After breaking off their momentary eye contact, Alice took what had made the tiny cracking noise, and lifted it up to eye level. The spout of the teapot separated from its body, but no one spoke about it. From that day forward, the teapot sat on the countertop, always with its own indescribable character, making itself the silent fourth member of their family. They would often dust it, lift it gently to clean under it, and graze their hands over it when each one left the kitchen for their morning departure. There was a certain beauty about it, with the broken spout only adding to its undeniable presence in the room. And so it lived and breathed in that kitchen, and Merida strangely no longer felt like an only child.

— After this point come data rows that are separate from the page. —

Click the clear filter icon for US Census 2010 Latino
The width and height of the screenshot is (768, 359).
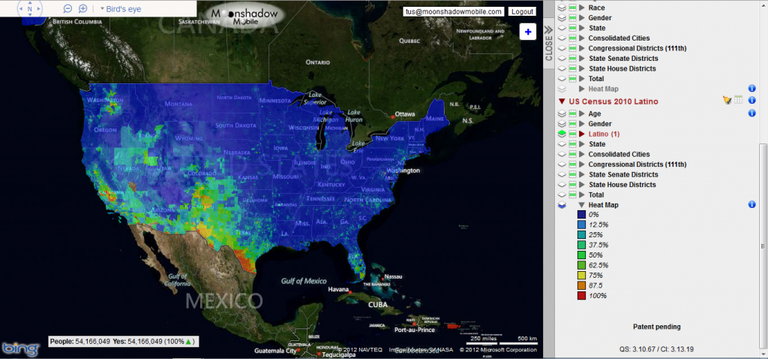coord(727,100)
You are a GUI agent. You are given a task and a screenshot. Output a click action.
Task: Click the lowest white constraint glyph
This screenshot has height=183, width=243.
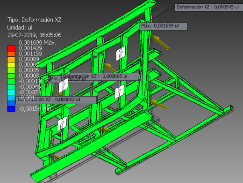coord(62,123)
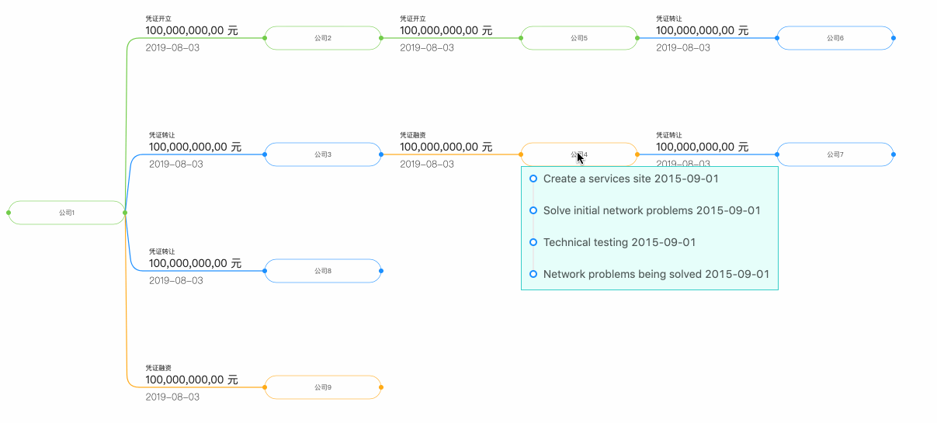Viewport: 937px width, 423px height.
Task: Click 'Network problems being solved' timeline circle
Action: tap(533, 274)
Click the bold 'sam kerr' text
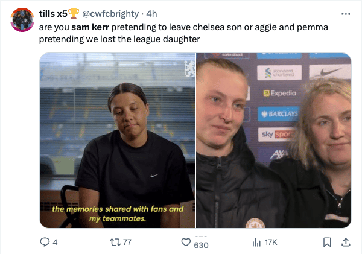 tap(90, 27)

Soon after she and Paul had discovered they could not bare children, another health issue reared its ugly head, but it only affected one of them. Paul had developed lung cancer, partially due to years of smoking long before Merida forced his hand in quitting. His doctor had caught it in Stage 3, and Paul had opted for a long considered decision to deny chemotherapy, and let fate due what it must. This absolutely tore at Merida’s core, and she longed for a support system of her parents 6 states away. After 7 months of making the most of his life and having Merida feel genuinely loved and appreciated, Paul passed away in their bed, with his broken hearted wife at his side.
For a year, Merida hid away, refusing to contact anyone or seek help for her lingering despair. One day, while wearing Paul’s coveted Texas University Sweatshirt, she received a call that both of her parents had suddenly passed, due to carbon monoxide poisoning, which could have been prevented if they only knew that they had to change it after a certain number of years. Left for her, their only child, was the home she lived in, along with every possession inside. Merida knew it was time to return, and packed minimally for her trip back to where she belongs.

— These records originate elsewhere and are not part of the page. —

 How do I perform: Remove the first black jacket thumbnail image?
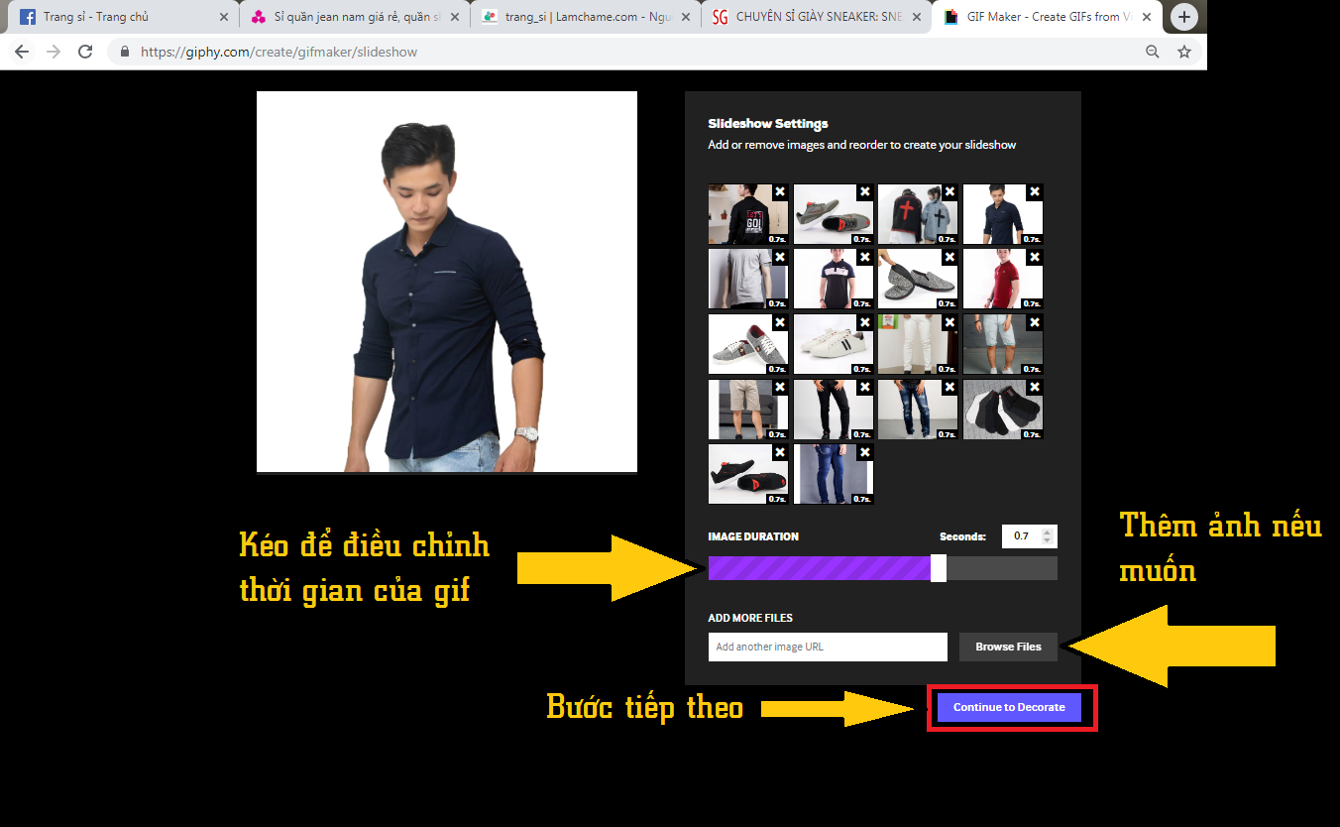[x=780, y=192]
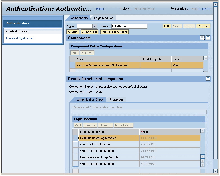Click the Advanced Search button
The height and width of the screenshot is (176, 220).
click(114, 32)
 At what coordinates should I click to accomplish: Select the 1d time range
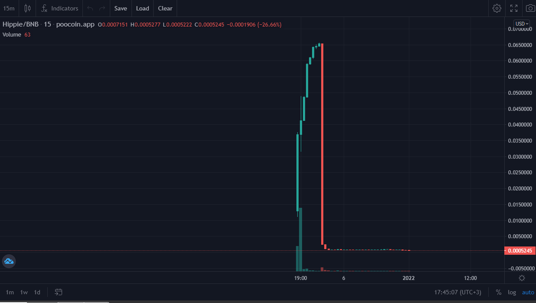click(x=37, y=292)
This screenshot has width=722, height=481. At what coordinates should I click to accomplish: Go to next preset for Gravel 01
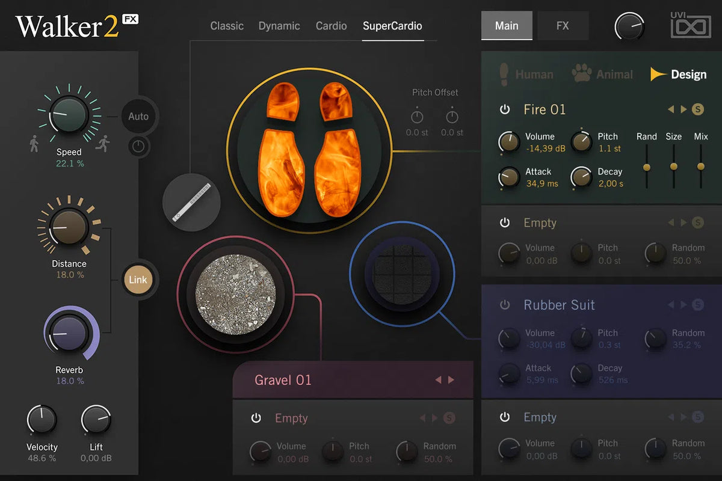pos(451,380)
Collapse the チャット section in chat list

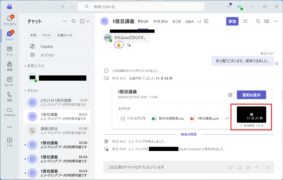tap(26, 91)
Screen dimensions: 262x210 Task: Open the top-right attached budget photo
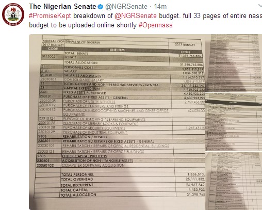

The night she stepped foot in that faded red house, she grabbed a few significant items, and headed for the backyard. She spotted her mother’s garden, and pulled her father’s lounge chair nearby. With her father’s shovel in one hand, she dug for hours, until she made the ending what she was looking for. In the first hole, she dropped the teapot, gently as to not crack it any further. In the second hole, she tossed in Paul’s wedding ring together with old leaves, sealed in a bag, from the day he asked her to spend his life with him. And in the third and largest hole, Merida lowered herself in, pulled the rope meticulously placed under a foot of dirt at the start of the hole, and pulled, allowing herself to be fully submerged by the silence of love, because some things do not need to be spoken about to confirm.